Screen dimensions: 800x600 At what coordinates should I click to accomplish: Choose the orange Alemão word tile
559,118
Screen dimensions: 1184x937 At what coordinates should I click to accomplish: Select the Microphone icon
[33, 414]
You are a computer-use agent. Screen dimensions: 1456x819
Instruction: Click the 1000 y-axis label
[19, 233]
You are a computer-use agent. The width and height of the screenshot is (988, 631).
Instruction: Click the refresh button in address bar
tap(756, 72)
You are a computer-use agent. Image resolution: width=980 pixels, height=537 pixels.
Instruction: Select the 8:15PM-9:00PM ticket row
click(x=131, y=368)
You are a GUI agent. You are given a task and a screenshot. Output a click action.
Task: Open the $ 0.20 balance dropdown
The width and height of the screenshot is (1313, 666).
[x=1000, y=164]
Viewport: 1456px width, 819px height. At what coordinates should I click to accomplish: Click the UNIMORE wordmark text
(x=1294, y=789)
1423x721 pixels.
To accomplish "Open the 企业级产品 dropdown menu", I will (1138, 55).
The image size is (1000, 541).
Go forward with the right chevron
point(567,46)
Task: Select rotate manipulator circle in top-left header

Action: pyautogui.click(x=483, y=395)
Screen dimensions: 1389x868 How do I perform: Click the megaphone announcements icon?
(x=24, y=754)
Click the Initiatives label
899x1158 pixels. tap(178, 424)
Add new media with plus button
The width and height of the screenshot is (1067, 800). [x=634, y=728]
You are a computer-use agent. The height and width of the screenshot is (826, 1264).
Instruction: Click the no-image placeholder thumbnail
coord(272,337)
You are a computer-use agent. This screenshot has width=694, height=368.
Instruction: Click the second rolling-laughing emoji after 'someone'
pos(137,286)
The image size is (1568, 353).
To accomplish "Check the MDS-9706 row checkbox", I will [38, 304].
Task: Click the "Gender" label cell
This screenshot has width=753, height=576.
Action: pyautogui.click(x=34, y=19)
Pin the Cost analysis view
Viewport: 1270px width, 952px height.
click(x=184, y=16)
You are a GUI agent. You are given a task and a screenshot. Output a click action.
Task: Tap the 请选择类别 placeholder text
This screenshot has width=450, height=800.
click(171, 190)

* TASK DETAILS
Restate the lines between the one holding "Pin the Cost analysis view" and the end of the lines, inclusive, with the requests included, adding 83 to every coordinate in the answers.

* RESPONSE TO THIS EXERCISE
Pin the Cost analysis view
Viewport: 1270px width, 952px height.
click(x=267, y=99)
You are a GUI agent. You are given a task and a screenshot. Output a click action.
Task: Tap the 请选择类别 placeholder text
This screenshot has width=450, height=800.
click(254, 273)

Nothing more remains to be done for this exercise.